Finding messenger RNA without a poly(A) tail An argument for using rRNA depletion over mRNA enrichment for RNA-‐Seq sample preparation

(1)

Finding messenger RNA without a poly(A) tail

An argument for using rRNA depletion over mRNA enrichment for RNA-‐Seq

sample preparation

Abstract

RNA-‐Seq is a new technology in the field of transcriptomics. This technology has several benefits over existing hybridization techniques, where the previous hybridization techniques require prior knowledge of the region of the genome to be tested RNA-‐Seq does not. However due to large amount of ribosomal RNA present in total RNA it is necessary to prepare the samples in such a way that most of the rRNA is removed otherwise most of the reads generated by RNA-‐seq are from the same rRNA. Two methods exist to achieve this; mRNA enrichment, where the poly(A) tails of mRNA are used to remove and enrich the mRNA from the sample and rRNA depletion where specific probes are designed to target and remove rRNA from the total RNA.

In the following experiment we tested RiboNix, a rRNA removal method. We also investigated if there are mRNA’s present in Arabidopsis thaliana that lack a poly(A) tail. It was found that A. thaliana indeed has several mRNA’s without a poly(A) tail, this evidence makes rRNA removal as a sample preparation step for RNA-‐Seq the preferred choice since this give a less biased view of the genome.

Remy Jorna 5998352

Green Student Lab

(2)

Introduction

The understanding of the genome has been a hot topic in biological research during the last decades. Transcriptomics is defined by Nature as a specific study within genomics which investigates the complete set of RNA transcripts produced by the genome under specific circumstances or in a specific cell (Nature Publishing Group, 2015). The knowledge of the transcriptome can lead to the identification of genes that are being expressed under specific conditions or in certain cells. To be able to identify these conditions can lead to more insight in the mechanism of stem and cancer cells. Furthermore, transcriptomics is used to understand the molecular reactions underlying embryonic development and could therefore eventually be a rich resource in making embryo selection in in vitro fertilization (Schwanhausser et al., 2011). On top of that, the knowledge of all stages of gene expression can help finding biomarkers to use in the risk assessment of specific compounds (Szabo, 2014).

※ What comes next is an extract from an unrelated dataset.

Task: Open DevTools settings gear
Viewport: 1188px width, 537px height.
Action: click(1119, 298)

Several technologies have been developed to be able to quantify the transcriptome, such as microarrays and sequence-‐based methods (Wang, Gerstein, & Snyder, 2009) The microarray approach, also known as hybridization-‐based method, is based on the technology of Southern blotting, in which fragments of DNA are attached to a substrate and then probed with a known DNA sequence (Maskos & Southern, 1992) . The same principle is applied in microarrays. Fluorescently labelled messenger RNA (mRNA) is incubated with customized microarrays and after scanning the fragments of mRNA present in the original sample can be evaluated (Wang et al., 2009). This method is not very time consuming, it is inexpensive and the equipment necessary for this assay is often already available in the laboratory (Gundogdu & Elmi, 2015) . However, as is applicable for most assays, this approach also has a few limitations such as the dependence on current knowledge about genome sequence, as the used probe determines which mRNA sequences will be found (Wang et al., 2009). Furthermore, the background levels of cross-‐hybridization might be high, saturation of the probes might occur and therefore there is a limited range of dynamic detection (Wang et al., 2009).

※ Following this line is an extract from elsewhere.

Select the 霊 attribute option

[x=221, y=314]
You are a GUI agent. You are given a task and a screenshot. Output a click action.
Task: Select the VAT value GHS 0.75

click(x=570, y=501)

The mentioned limitations of the hybridization-‐based method are not applicable to the sequence-‐based method. In this approach, no prior knowledge of the sequence is needed because no probe is used for sequencing. However due to the fact that the vast majority of RNA (>90%) consists of ribosomal RNA (rRNA) the vast majority of reads are from the same ribosomal RNA if no sample preparation is performed (Wilhelm & Landry, 2009) . Two of these preparation methods are: mRNA enrichment and rRNA depletion. In the first method, mRNA enrichment, the poly(A) tails of the mRNA are targeted with biotinylated poly d(T) probes and then removed using magnetism. The benefits of this procedure is that the same probes can be used for a wide range of organisms, the only requirement is that they have a poly(A) tail. This can also be a problem as not all mRNA have a poly(A) tail and some are even found to be bimorphic (Yang, Duff, Graveley, Carmichael, & Chen, 2011) This in turn can lead to a loss of information (Cui et al., 2010) . In the second method, rRNA depletion, specifically designed probes are used to target the rRNA, which is then removed from the total RNA by magnetism. This approach is more costly due to the fact that the probes have

(3)

to be specifically designed for each species tested, this also makes it a less flexible approach as basic knowledge of the genome is required in order to design the probes.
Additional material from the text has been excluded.